Hello Everyone Can You Tell Someone To Delete This Post Please


----------



## lostflight (Aug 18, 2008)

The sight of an all white roller kit breaking in unison is breath taking indeed. I will not argue with you. LOL However, do not get caught up with colors, like many roller flyers say, "if you breed for color you will lose the roll."

If you want great performers you must ALWAYS choose quality of roll above all else. Just something to keep in mind when you're buying your birds. GL


----------



## tousenglor (Mar 2, 2007)

*white roller pigeons*

that is true, i have found many white rollers online, i have try contacting them with no reply in return. i have heard or two bloodline that are said to be good white rollers those are *platz rollers* and *white heat rollers*, in the end i had no luck looking them up by my self so now i must ask you guys about them. if you know anything please post reply on here


----------



## fresnobirdman (Dec 27, 2008)

tousenglor said:


> that is true, i have found many white rollers online, i have try contacting them with no reply in return. i have heard or two bloodline that are said to be good white rollers those are *platz rollers* and *white heat rollers*, in the end i had no luck looking them up by my self so now i must ask you guys about them. if you know anything please post reply on here



white heat rollers arent white.
they are a line made by higgin? i think.
but they are not white.

you can get whites easily.
buy some of rick mees birds, they have white and they roll no doubt. rick mee has an account here also.
im pretty sure breeding two bell necks will get you some whites sooner or later.


----------



## fresnobirdman (Dec 27, 2008)

and those whites they claim to preform online are not rollers they are crossed to get thoses colors. so dont waist your money on those.


----------



## tousenglor (Mar 2, 2007)

fresnobirdman said:


> white heat rollers arent white.
> they are a line made by higgin? i think.
> but they are not white.
> 
> ...


so how much would rick mee's rollers be, and how would i contact him. i am not too familiar with this forum


----------



## fresnobirdman (Dec 27, 2008)

google rick mee rollers


----------



## tousenglor (Mar 2, 2007)

*$500 rick mee roller*

so i google rick mee's roller, and his website came up. looked though it and think i saw some white rollers, but not positive about them. how would i know he still have some left, because most of the site i try contacting i never get a reply back from them. expensive birds, maybe *TOO MUCH for me.

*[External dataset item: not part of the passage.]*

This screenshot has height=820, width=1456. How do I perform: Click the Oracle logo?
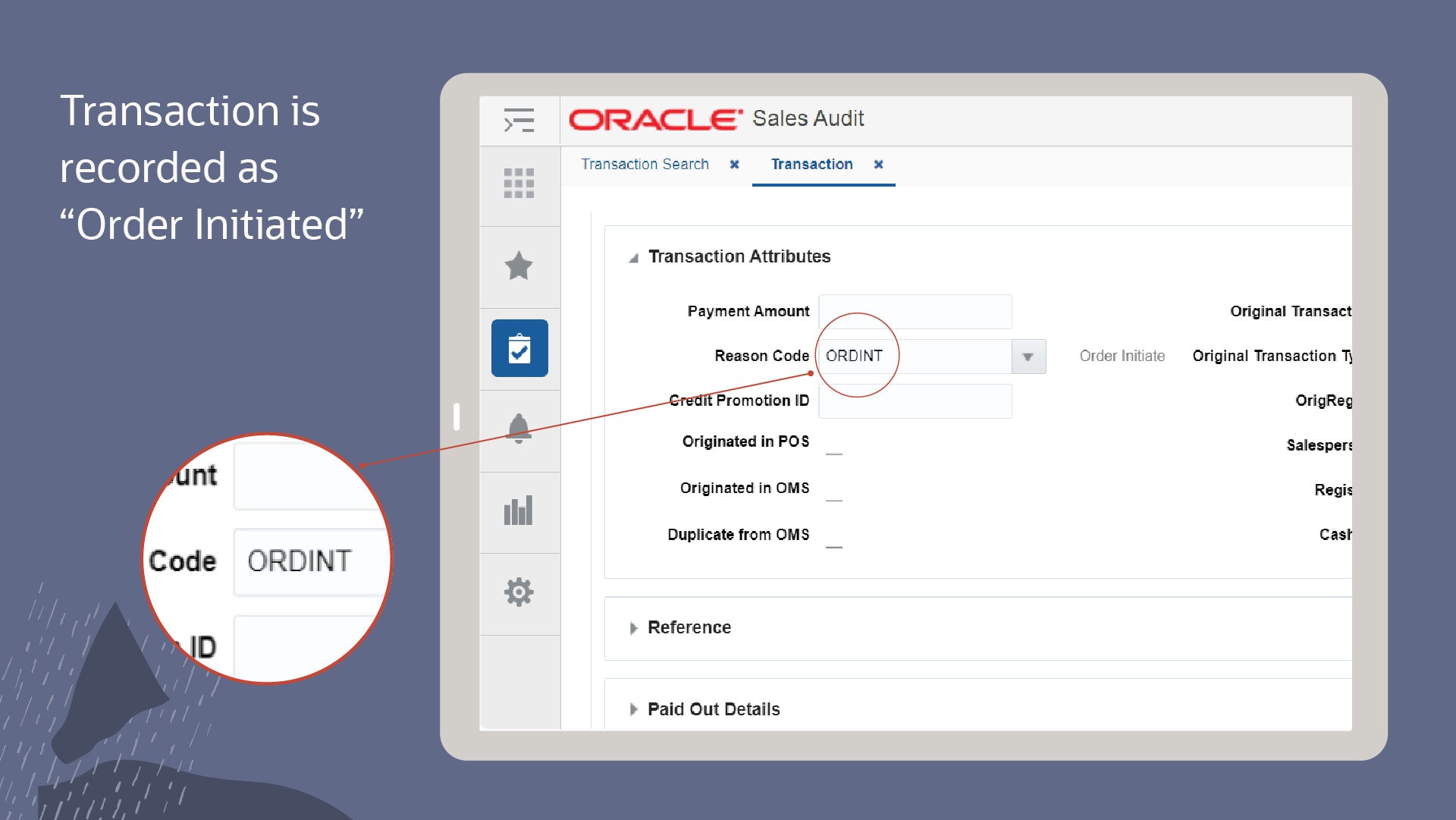coord(655,119)
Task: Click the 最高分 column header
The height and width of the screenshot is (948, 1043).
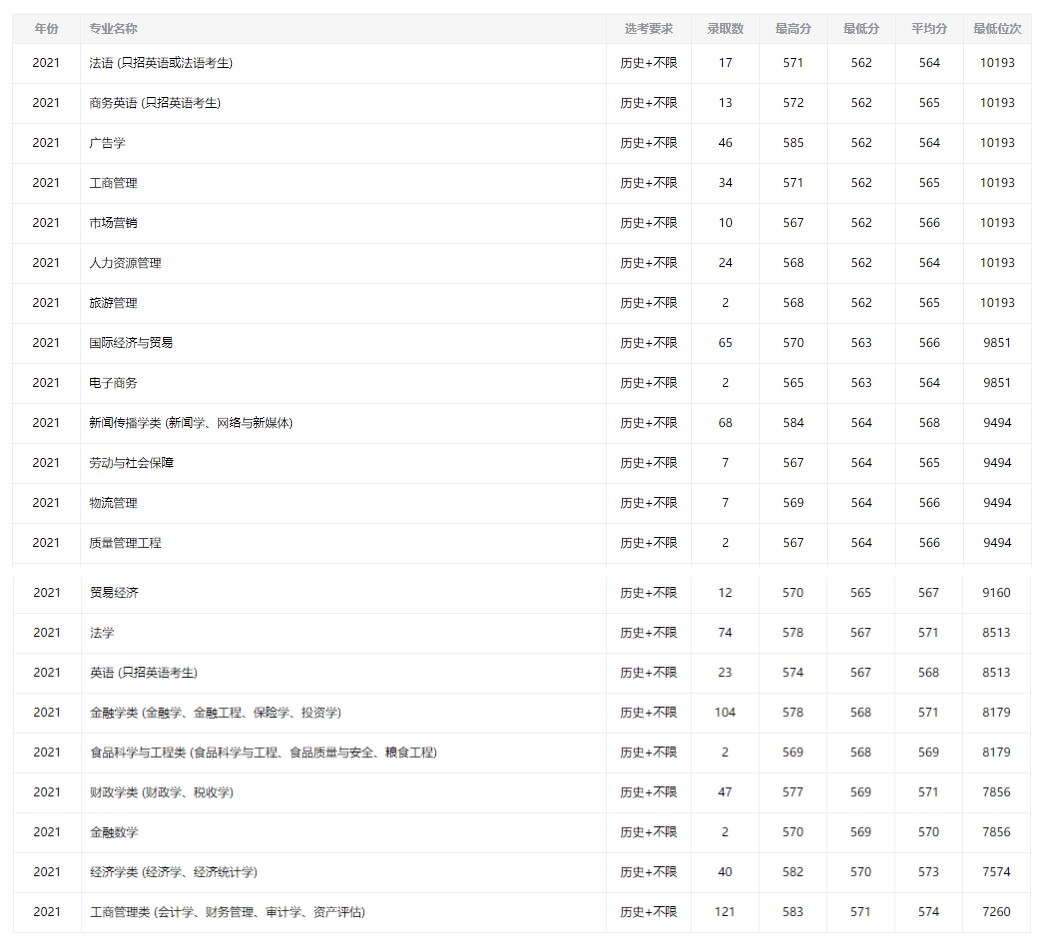Action: (793, 29)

are there anyone else who has wite roller that can perform too*


----------



## fresnobirdman (Dec 27, 2008)

i think a few other people have them but i dont think they are selling them,
rick sells his youngs for 50 each, 500 are for older birds i think,

theres a site calles roller-pigeon.com
you can go there and ask around but dont say that you want whites only or they will call you a color breeder.


----------



## tousenglor (Mar 2, 2007)

i know i think thats what most people call me already. i don't care. i got a buddie who raise paper/ped rolllers only, i am going to ask him to give me some of his youngtser when he has extra. ****a chicken feet is good, first time eating it you guys and gals shoud try some hahaha. any way i'll send rick an email about his youngster since you say they are aout $50. ik thanks guy you were alot of help. 

if you guys have more info then just email me at [email protected].


----------



## tousenglor (Mar 2, 2007)

*Delete Please*

Hello Everyone Can You Tell Someone To Delete This Post


----------



## ptras (Jun 29, 2010)

tousenglor said:


> Hello Everyone Can You Tell Someone To Delete This Post


The forum administrators don't delete threads.


----------